En este sentido, las diferencias entre el proceso judicial peruano con el de Brasil son vitales: la autonomía del sistema judicial brasileño estableció sanción y cautela sobre los procesados. Pero en Perú, un país desmovilizado, sin partidos ni líderes ajenos a sospechas de delitos, los fiscales y algunos activistas han terminado liderando la indignación ciudadana, legitimando el “que se vayan todos”… a la cárcel.
Por lo mismo, la aplicación arbitraria de las medidas cautelares ha servido para amainar la ansiedad colectiva, pero no ha logrado terminar de fortalecer la autonomía de la justicia peruana ni ha sentado las bases para una regeneración institucional a largo plazo. Lo que sí ha ocasionado es un páramo político: la sensación desalentadora de que ningún partido tiene la legitimidad de luchar contra la corrupción. Esta situación, aunada a normas nocivas impulsadas por el gobierno de Vizcarra vía referéndum —especialmente la eliminación de la reelección parlamentaria inmediata—, constituye un escenario sin alternativas políticas de recambio para cuando salga Vizcarra.
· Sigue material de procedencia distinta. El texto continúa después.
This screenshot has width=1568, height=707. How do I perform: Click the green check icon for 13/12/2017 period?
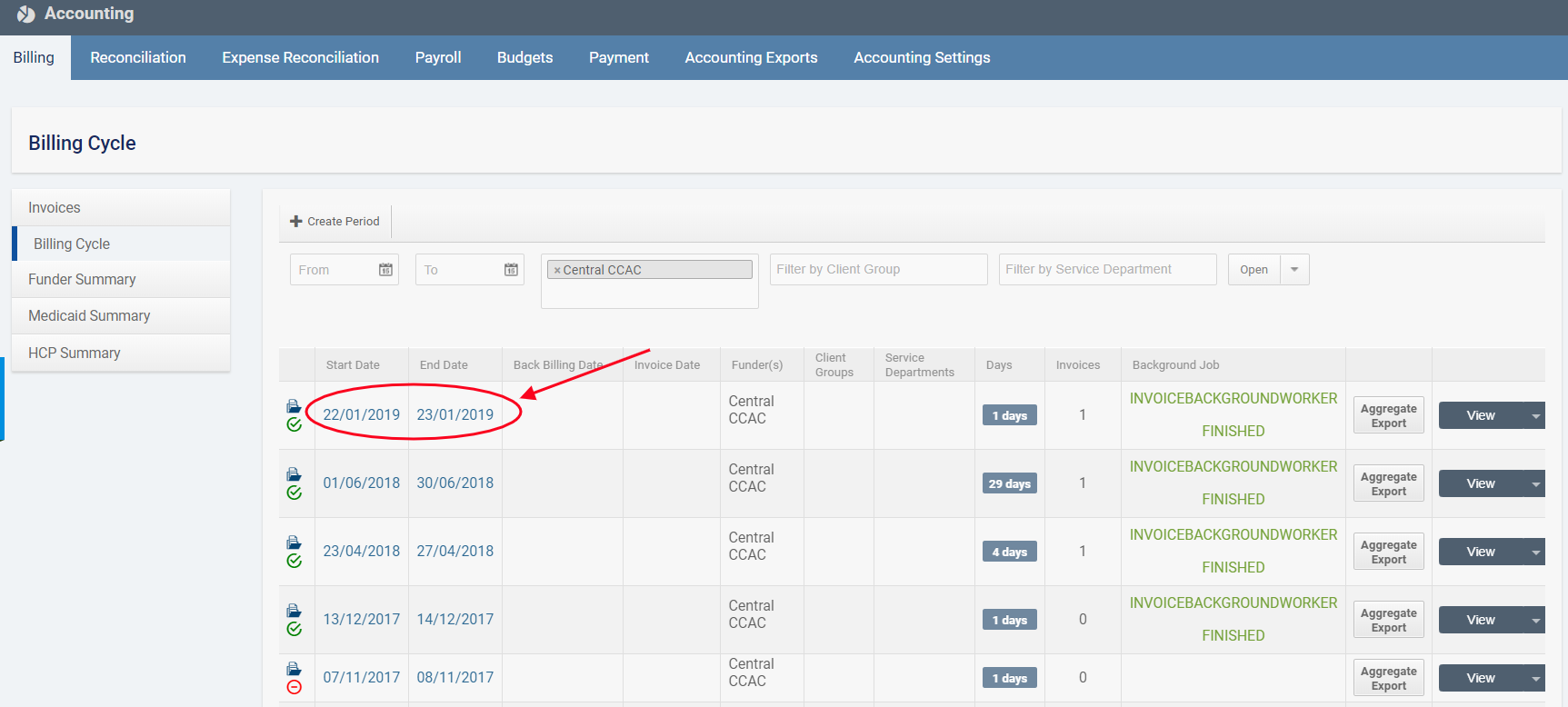coord(294,629)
Existen al menos dos formas de consolidar una administración de justicia confiable ante la ciudadanía y que no obedezca al gobernante en turno: a través de un ejercicio indiscutible del debido proceso o apelando a la percepción de culpabilidad de los procesados. Los operadores de justicia han optado por la segunda opción, la cual puede resultar beneficiosa solo en el corto plazo.
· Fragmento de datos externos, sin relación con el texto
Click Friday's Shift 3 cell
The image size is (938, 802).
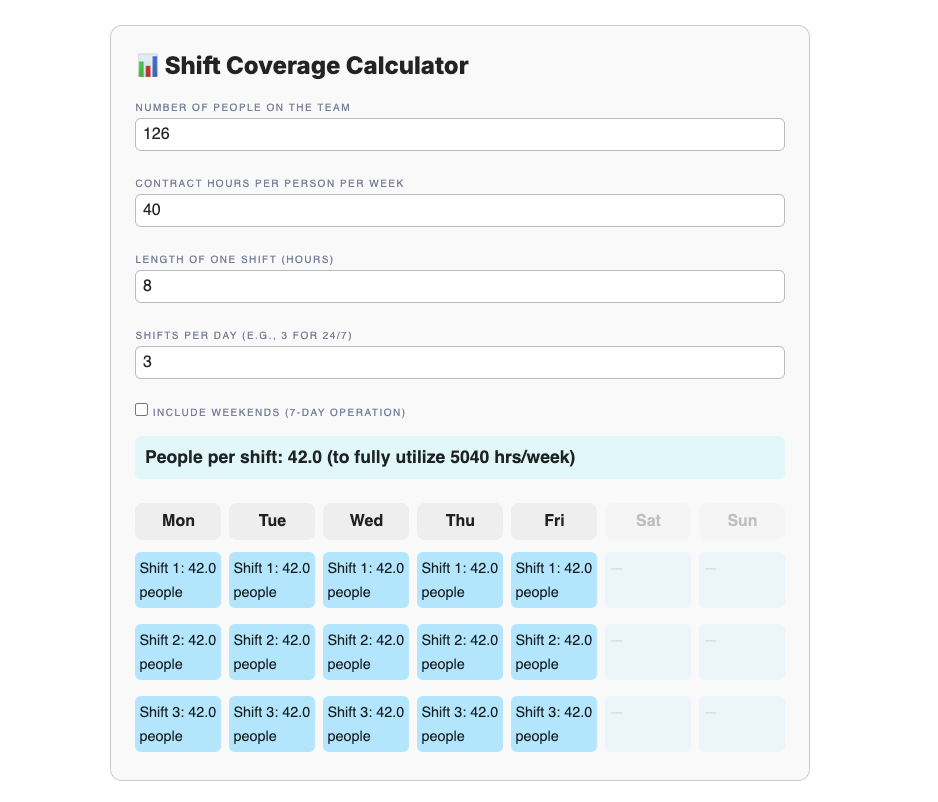coord(553,724)
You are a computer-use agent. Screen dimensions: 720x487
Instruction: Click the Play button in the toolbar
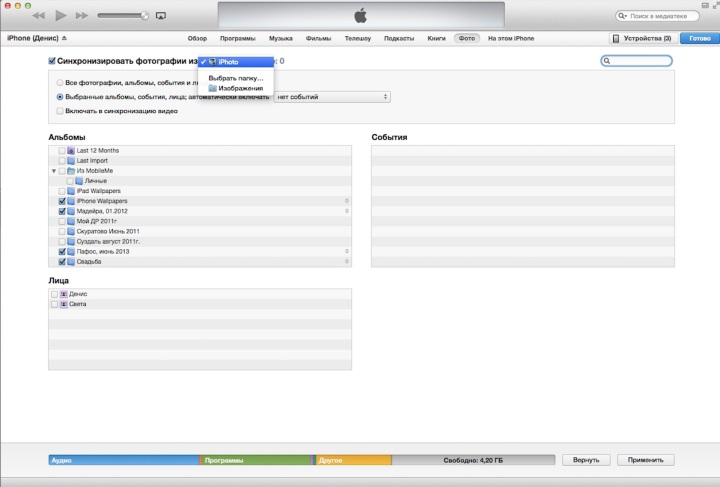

Una reforma judicial, con una legitimidad social sostenible en el tiempo, requiere institucionalizar la lucha anticorrupción, lo cual implica, como primer paso, priorizar el respeto a las libertades fundamentales a la anticipación de condenas. En concreto, hacer funcionales las medidas cautelares intermedias (comparecencia, impedimento de salida del país).
Las críticas al equipo jurídico del caso Lava Jato en el Perú no deben entenderse como una presión para retroceder en lo avanzado. Incluso los promotores del relato anticorrupción, como el presidente Martín Vizcarra, reconocen los “excesos”. Más bien, deben entenderse como la apremiante urgencia de erigir una justicia irrefutable para todas las partes. El revanchismo popular no debe ser el sustento de la justicia de una democracia.
Carlos Meléndez es politólogo peruano y académico de la Universidad Diego Portales (Chile). Su libro más reciente es “El informe Chinochet. Historia secreta de Alberto Fujimori en Chile”.